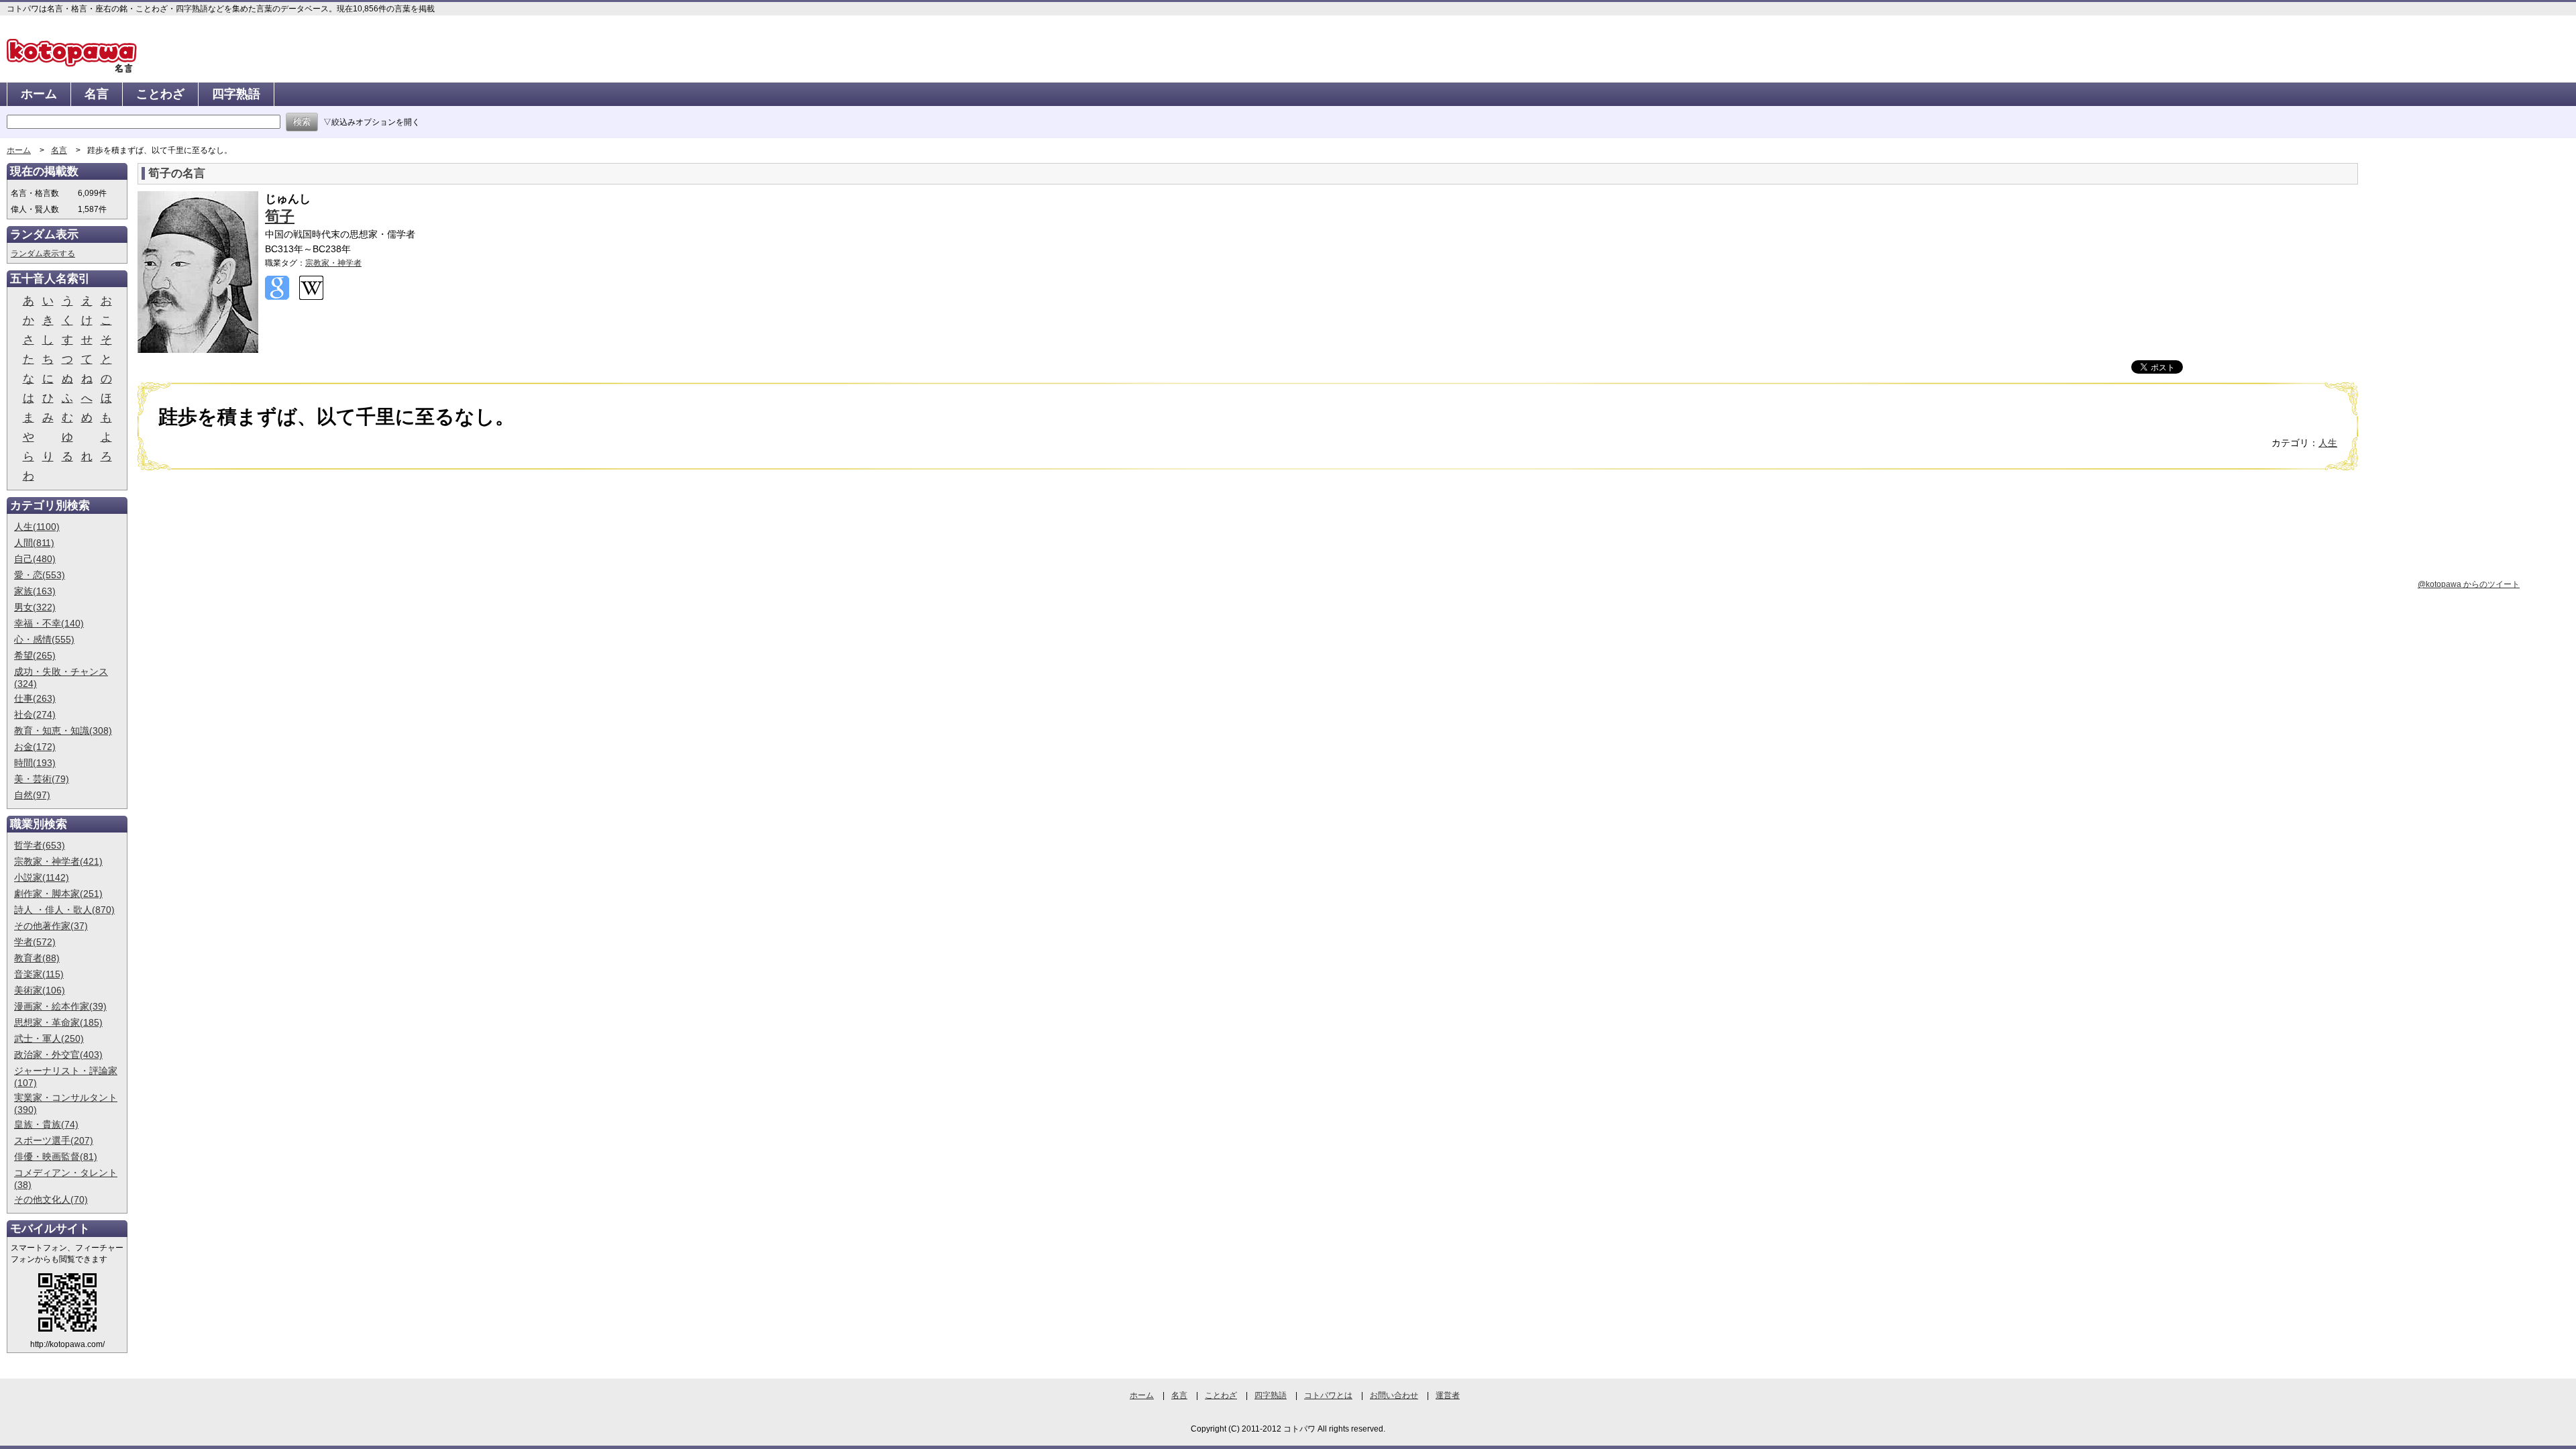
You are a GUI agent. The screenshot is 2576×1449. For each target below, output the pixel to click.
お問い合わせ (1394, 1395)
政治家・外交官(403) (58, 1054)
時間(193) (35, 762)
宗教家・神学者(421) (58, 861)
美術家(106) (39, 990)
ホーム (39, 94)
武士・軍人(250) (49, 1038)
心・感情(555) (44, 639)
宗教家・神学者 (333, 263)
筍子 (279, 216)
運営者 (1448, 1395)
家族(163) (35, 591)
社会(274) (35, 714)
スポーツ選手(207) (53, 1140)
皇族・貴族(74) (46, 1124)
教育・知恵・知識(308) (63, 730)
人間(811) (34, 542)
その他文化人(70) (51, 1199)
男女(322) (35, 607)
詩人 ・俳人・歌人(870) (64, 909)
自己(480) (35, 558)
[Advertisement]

* Exercise description *
Nothing but the lines from the one with "宗教家・神学者 (333, 263)" through the final line of the data belongs in the answer, and they must match exactly.

* Result *
宗教家・神学者 (333, 263)
筍子 (279, 216)
運営者 (1448, 1395)
家族(163) (35, 591)
社会(274) (35, 714)
スポーツ選手(207) (53, 1140)
皇族・貴族(74) (46, 1124)
教育・知恵・知識(308) (63, 730)
人間(811) (34, 542)
その他文化人(70) (51, 1199)
男女(322) (35, 607)
詩人 ・俳人・歌人(870) (64, 909)
自己(480) (35, 558)
[Advertisement]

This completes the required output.